Coming clean
Billy Corgan is in the mood to spew.
With the release of his first solo album, “The Future – Embrace,” the former leader of the Smashing Pumpkins and Zwan has decided to come clean about his childhood and history with his two famous bands.
Not only is he doing so in interviews but in a rambling and seldom pleasant online autobiography that appears at www.billycorgan.com.
“I’m sick of covering up for my tormentors,” the singer says. “I used to protect them out of a warped sense of loyalty. But there comes a point when you have to tell your story.”
This one isn’t pretty. In his unfolding blog, Corgan writes about the torment and confusion of his mentally ill mother, who died of cancer at age 50; his father, who neglected him while he was growing up; and the triumphs and tussles of the Pumpkins, one of the key bands of the ‘90s.
Corgan paints his experience with the Pumpkins as a saga of paranoia, pressure and self-hatred. He no longer speaks to two of his former bandmates, nor to the guys in Zwan.
“They were supposed to be these cool indie rock people where it’s all about the music,” he says of Zwan. “But it was all about hanging out with (scummy) chicks in bars. It was shocking to me.”
Since Corgan always controlled much of the music in his group projects, doing a solo album wasn’t much of a stretch.
The music on the new album, however, differs dramatically from his past work. Instead of raging guitars, gurgling synths dominate “The Future – Embrace.”
Corgan hopes his dense new style “helps build a new wave of rock.” But he knows it will be a hard sell. Brand-name bands generate more excitement in rock than solo efforts.
He’s also aware that his most commercial period lies behind him. “I’m not asking people to love me,” he says.
One can’t help but wonder whether Corgan’s decision to clean house emotionally is a PR ploy to give his CD a boost.
“People have said, ‘Why not tell it all to your therapist and not in public?’ ” he says. “Well, I lived in public, I was judged in public. So now I put it out in public.”
Corgan believes he and his rock peers of the ‘90s were too harshly judged by the public and the press.
“Trent (Reznor), Courtney (Love), Billy (Corgan) – we were all put up on the chopping block and made to pay for having the guts to come along and talk about being human beings with real problems,” he says.

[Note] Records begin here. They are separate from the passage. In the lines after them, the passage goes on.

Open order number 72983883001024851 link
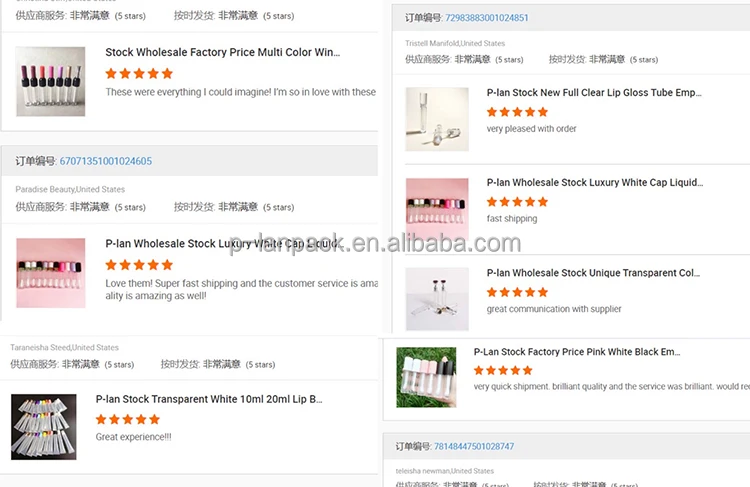Viewport: 750px width, 487px height. click(487, 18)
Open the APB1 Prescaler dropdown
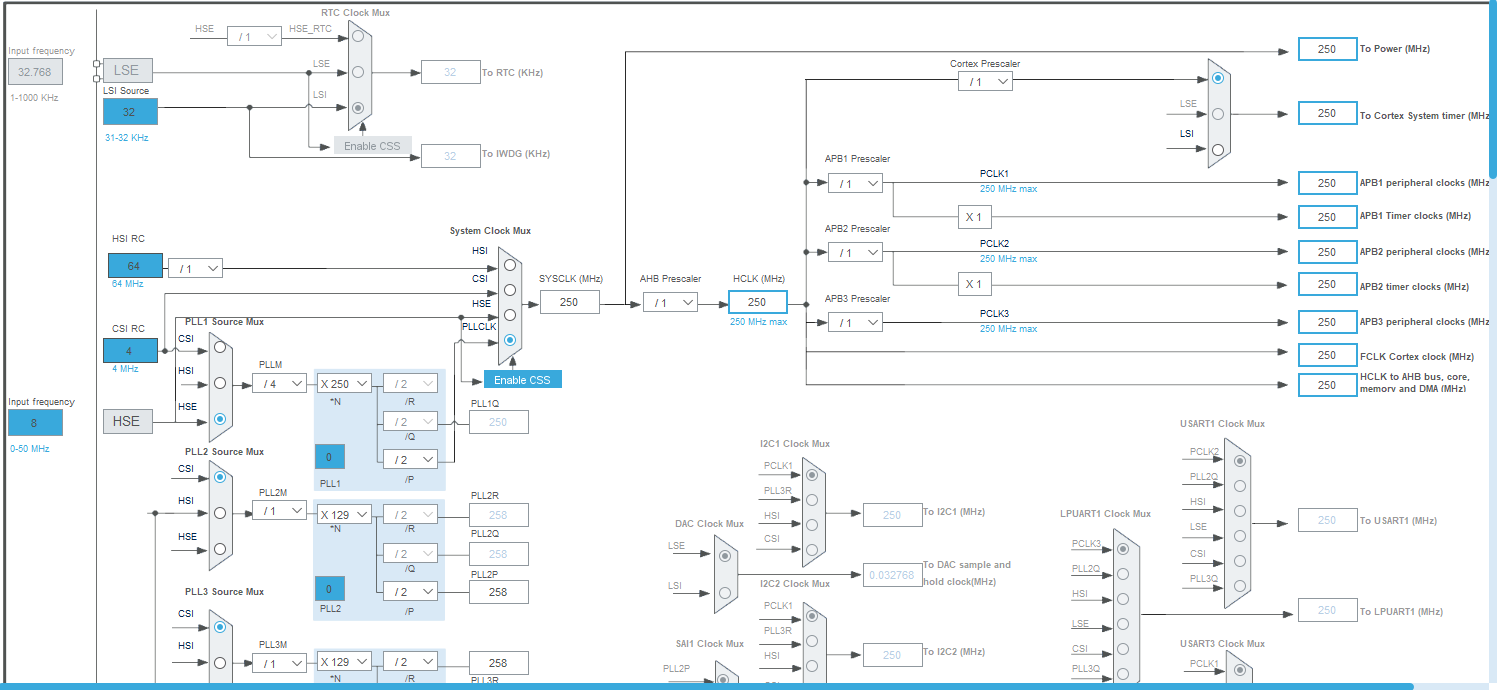 coord(855,182)
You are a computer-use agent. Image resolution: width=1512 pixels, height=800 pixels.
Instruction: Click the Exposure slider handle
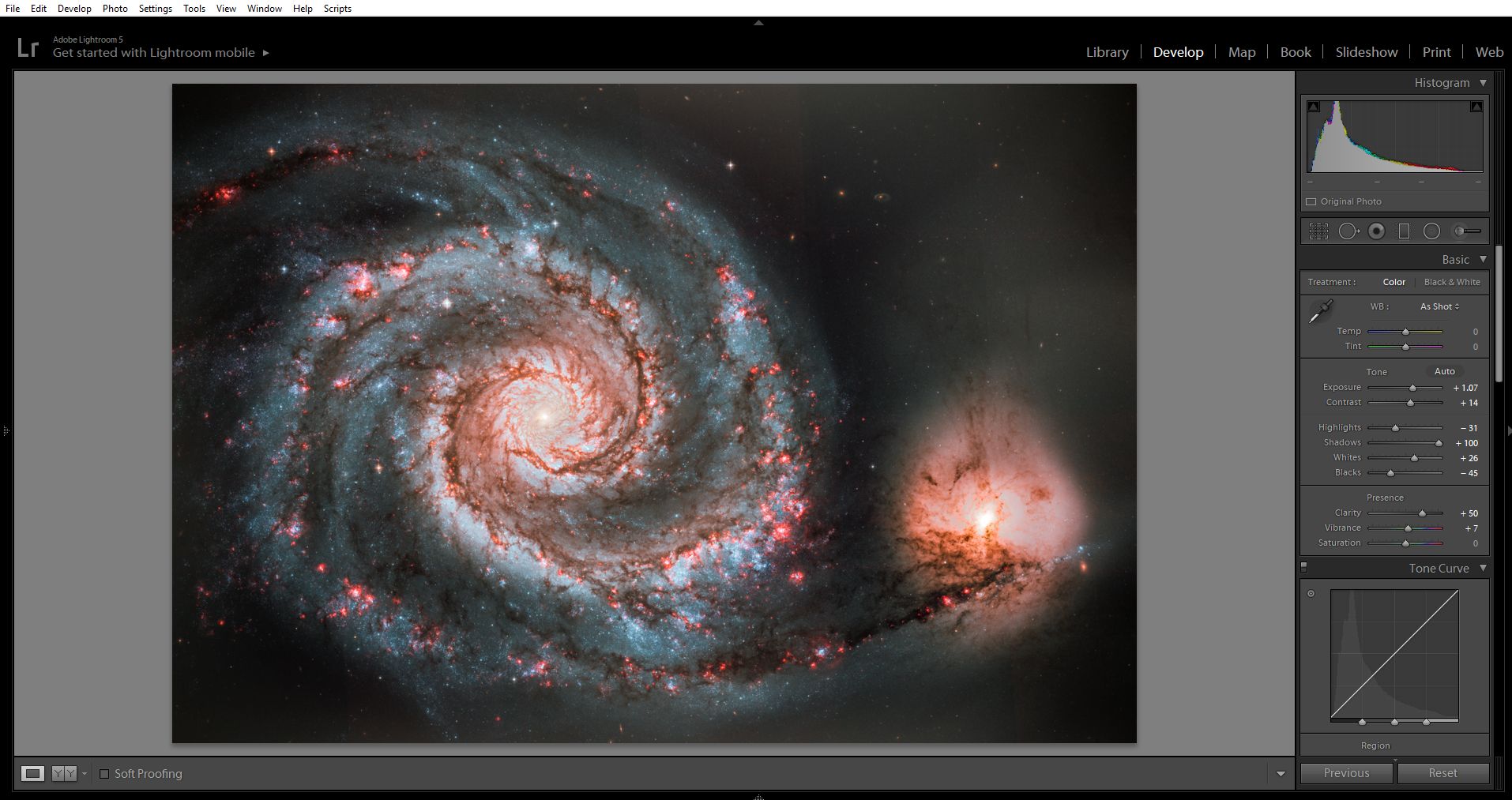coord(1413,388)
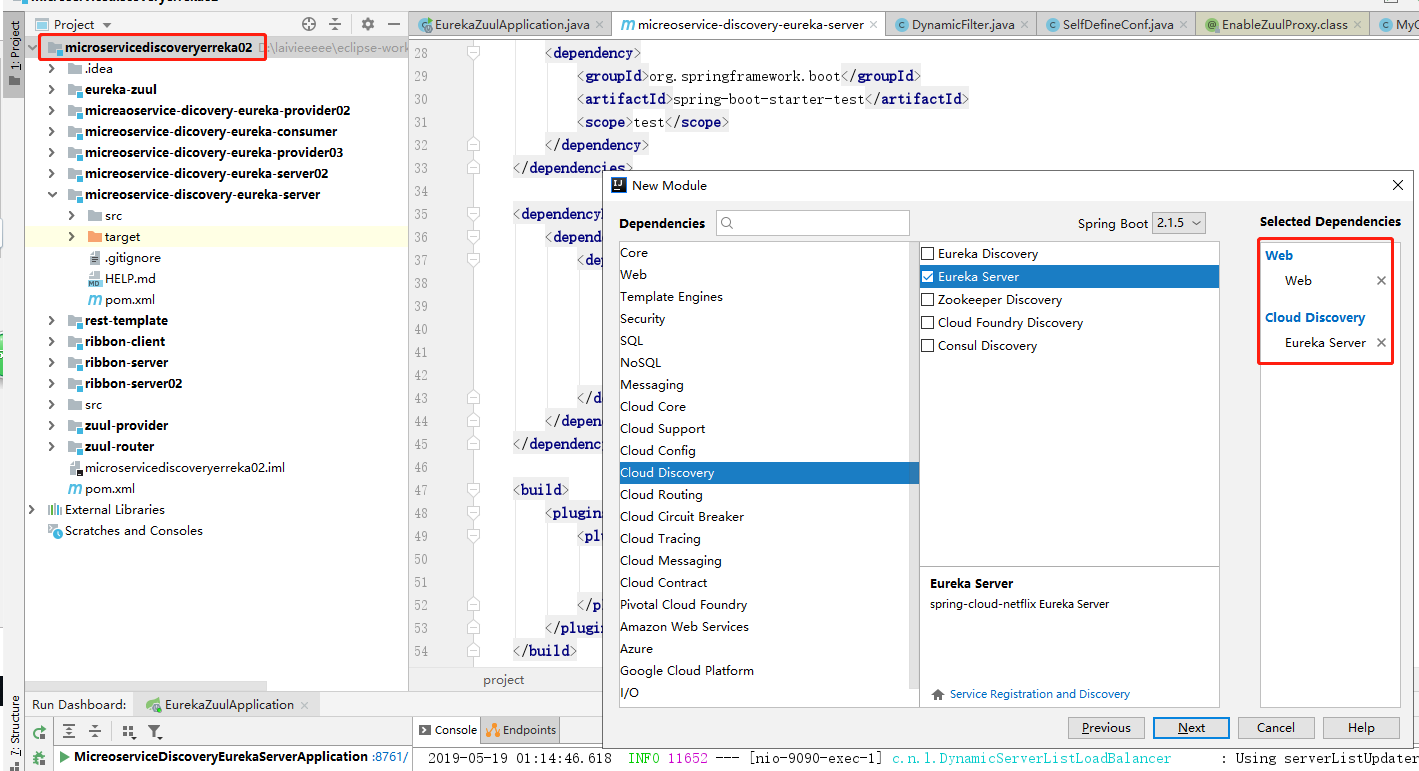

“Courtney – what did she do to anybody? She’s crazy and she runs her mouth, but she liberated the whole world of music for women.”
Corgan offers no such defense of his fellow ex-Pumpkins. In his blog, he describes bassist D’arcy Wretzky and guitarist James Iha as unreliable, difficult and stand-offish (though he maintains a personal and professional relationship with drummer Jimmy Chamberlin).
He says he still doesn’t know why Iha stopped talking to him.
“For all I know, I didn’t give him a Twinkie – it could be something stupid,” he says. “My dad didn’t talk to me for a year because he misunderstood something I said and thought I’d accused him of sexually abusing me.”
Corgan says he knows why he and Wretzky don’t speak, but he won’t elaborate.
For all the ill will, Corgan feels the Pumpkins’ musical reputation is stronger than ever. “Kids are rediscovering the band,” he says. “There’s energy trapped in those songs.
“It’s been a bumpy ride. But the fact is, if we (hadn’t) made good music, no one would care.”